From Combat Medic to Software Engineer: Translating a Non-Traditional Background
Before I wrote my first line of production code, I was an Army combat medic. After that I worked in court case management, construction, logistics, animal care, and facilities maintenance. None of those jobs had "software" in the title, but they all had the same shape: show up, diagnose the problem, fix it under pressure, and document what happened so the next person is not starting from zero.
That is the same shape as engineering work. The only question was whether I could prove it in a language that hiring managers actually trust.
This post is not a motivational story about following your dreams. It is a map. I want to show how a non-traditional background connects to real engineering behavior, as long as you can point to work that exists right now: repos, deployments, logs, and write-ups.
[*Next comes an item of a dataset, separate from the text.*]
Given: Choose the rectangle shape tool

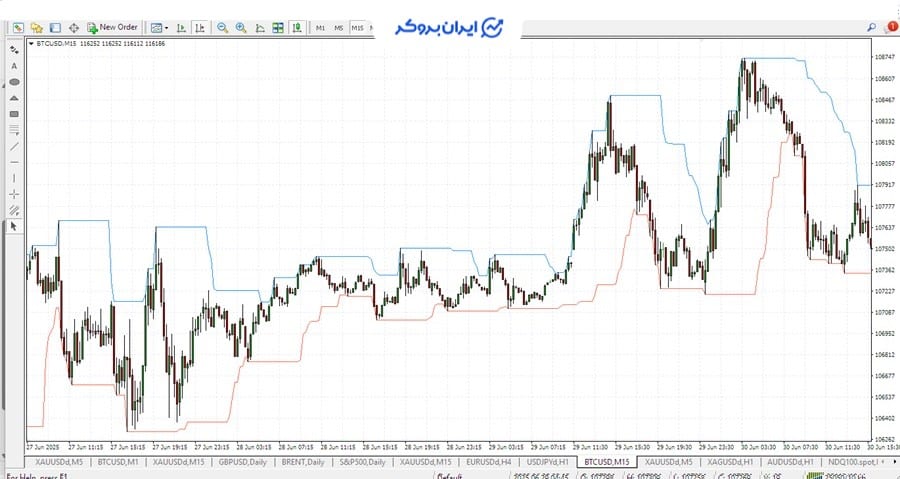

What I actually did during my AWS internship
My first real bridge into engineering was an AWS Cloud Support Engineering internship. It was not theoretical. It was lab after lab inside training environments that broke on purpose.
During those months I:
- Ran guided support rotations in simulated customer environments
- Troubleshot Juniper and Junos networking labs through Jupyter notebooks
- Built a serverless metadata extraction pipeline with Lambda, DynamoDB, and S3
- Deployed an accessible frontend for that pipeline on AWS Amplify
- Modeled the storage, transfer, and compute costs transparently
The capstone was a deployed workflow plus a documented cost breakdown. That is the moment cloud stopped being a buzzword for me. I had to read logs, understand failure modes, wire IAM permissions, validate data flow, and produce a working output someone else could inspect.
That operational rhythm felt familiar. In a medic role, you assess, stabilize, hand off, and chart. In cloud support, you assess, reproduce, mitigate, and document. The context is different; the behavior is not.
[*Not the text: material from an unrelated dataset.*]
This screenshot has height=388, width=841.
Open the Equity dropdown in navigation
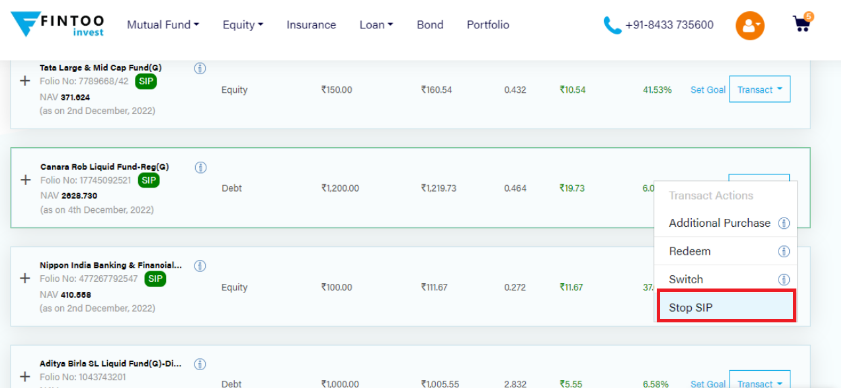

Open-source work in an existing codebase
While I was interning, I also contributed to CIRIS Ethical AI as a junior frontend developer. The work was small by design: onboarding docs, environment setup notes, JWT guidance, logging around token verification, lint fixes, and clearer error messages.
What mattered was the workflow. I had to clone a codebase I did not write, get it running locally, find friction points, improve them, submit pull requests, and track bigger changes as GitHub issues. That is the same rhythm as joining any existing engineering team. You are not inventing a product from scratch. You are making a system that already exists a little more understandable.
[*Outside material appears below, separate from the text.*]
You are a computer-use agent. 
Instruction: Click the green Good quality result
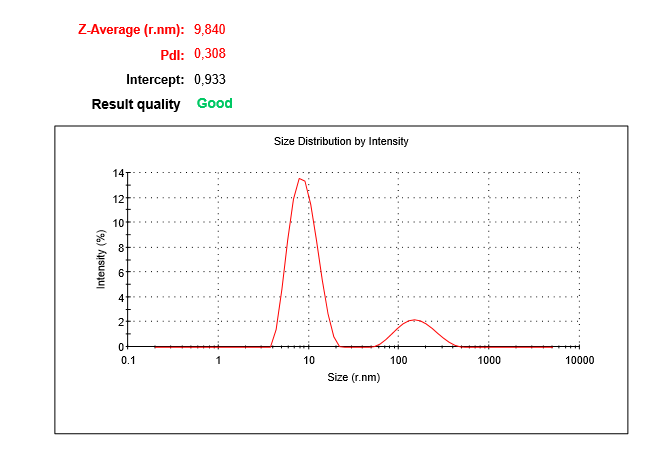[215, 104]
The personal projects that forced real problems
Alongside formal roles, I built and shipped my own projects. Static sites, full-stack apps, containerized services, AWS workflows. The tech stack changed every time, but the loop stayed the same:
- Assemble a working stack
- Deploy it somewhere real
- Debug the runtime and configuration issues
- Write down what broke and how I fixed it
Shipping forces you to touch DNS, build pipelines, environment variables, caching, IAM, and service configuration. Those are not tutorial problems. They are operational engineering tasks, and they do not care where you went to school.
My current role is not software, and that is fine
I currently work as a maintenance technician. It is not a coding job, but it is still operations: handle requests, diagnose issues, coordinate fixes, document what was done, and manage competing priorities. That mindset maps directly into support engineering, site reliability, and infrastructure roles where the job is keeping systems functional and responding when they are not.
What this adds up to
The outcome of this path is not a claim to be a senior engineer. It is a body of verifiable work:
- Completed AWS labs and guided troubleshooting environments
- A deployed serverless workflow with documented cost modeling
- Open-source contributions merged into an existing codebase
- Multiple self-hosted and cloud-hosted projects deployed and debugged
- Write-ups tied to real issues and fixes
That is what interviewers can inspect. The transition is not an identity change. It is accumulated engineering activity.
Closing
Non-traditional backgrounds only matter if they produced real, inspectable work in the present. Labs completed, systems built, environments deployed, problems debugged, documentation written. That is what connects past experience to engineering roles.
If you are making a similar transition, do not try to sound impressive. Try to be traceable. Point to the repo, the deployment, the log, the fix. That is what gets you the conversation.